It was bizarre. Yet it never escaped me that we were done for good. Ours was like a mirror shattered to a thousand pieces, the damage complete.

Soon, we lost touch. I wouldn't know whether she missed me. But I thought of her a lot. Like when I drove. When I hit the bed each night. And when I travelled alone. I used to cry. But not anymore. And then it happened.

Last month, I went back to camp and met a former campmate who's her insurance agent. She's engaged, he told me matter-of-factly. My heart ran riot. There, amidst my noisy campmates, I tried to shut out of the shattering truth. But I couldn't. It was the final in the coffin. It was coming sooner or later. Ah, might as well make it sooner.

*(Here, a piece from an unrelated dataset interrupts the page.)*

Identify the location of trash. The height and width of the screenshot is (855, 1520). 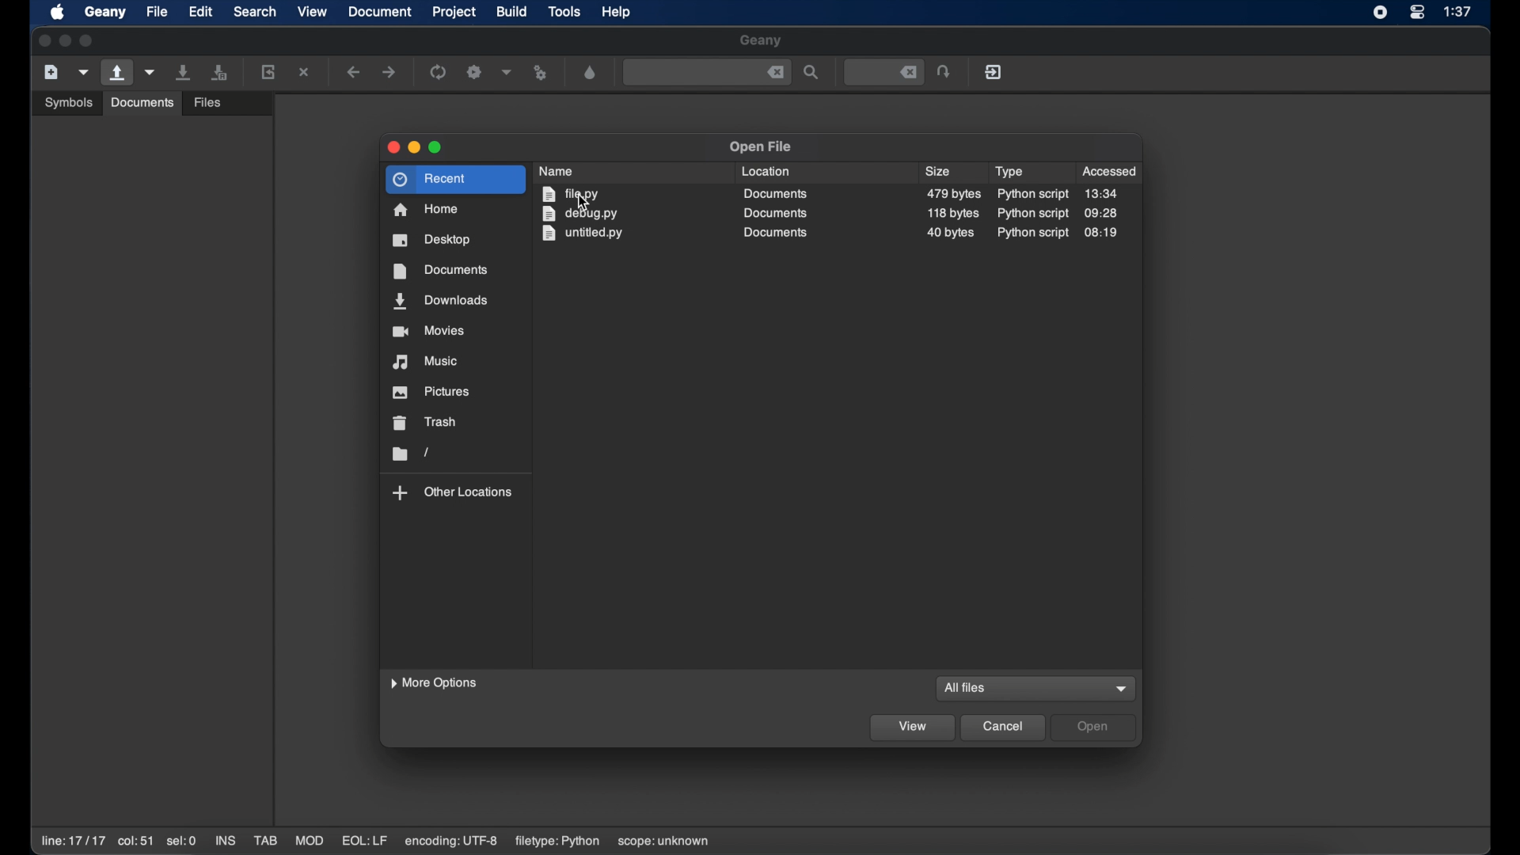
(426, 423). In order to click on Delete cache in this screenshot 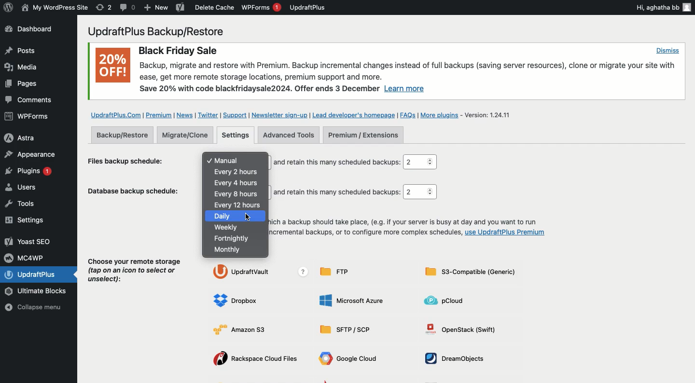, I will do `click(215, 7)`.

I asked the messenger: "When did they get engaged? When do they plan to get married?" He had no answer. But really, what difference would the answers make? I still won't be gracious enough to say she deserves a better man. Neither will I be crazy enough to ask her for another chance. Knowing her, it's pointless. I no longer have a place in her heart. Whether I cry or die, her life goes on as usual - unaffected.

Five minutes after the news broke, I was still numb. My heart was lost. My mind was blank. My soul was confused. Cry? Nah, no point. There comes a time when you've been so hurt, crying wont make you feel better. Scream? Nah, who cares? Hide? What for?

I have to move on. I have to accept the painful truth, tuck it under my pillow and live my life.

So I allowed myself to be upset for just a day. I thought of our happy moments, our crazy short trips, and how we used to read Cleo magazine cuddled together. I thought of her laughter, her smile and her wit. I missed her for one last time.

And then slowly I came to grips with the fact that she's now sharing her life with someone else. That the dreams we once built together were just that - dreams. That right now, she's building more beautiful dreams with her new man.

Slowly, the pain drifted away. And soon it would hurt no more. No matter how devastating it once was.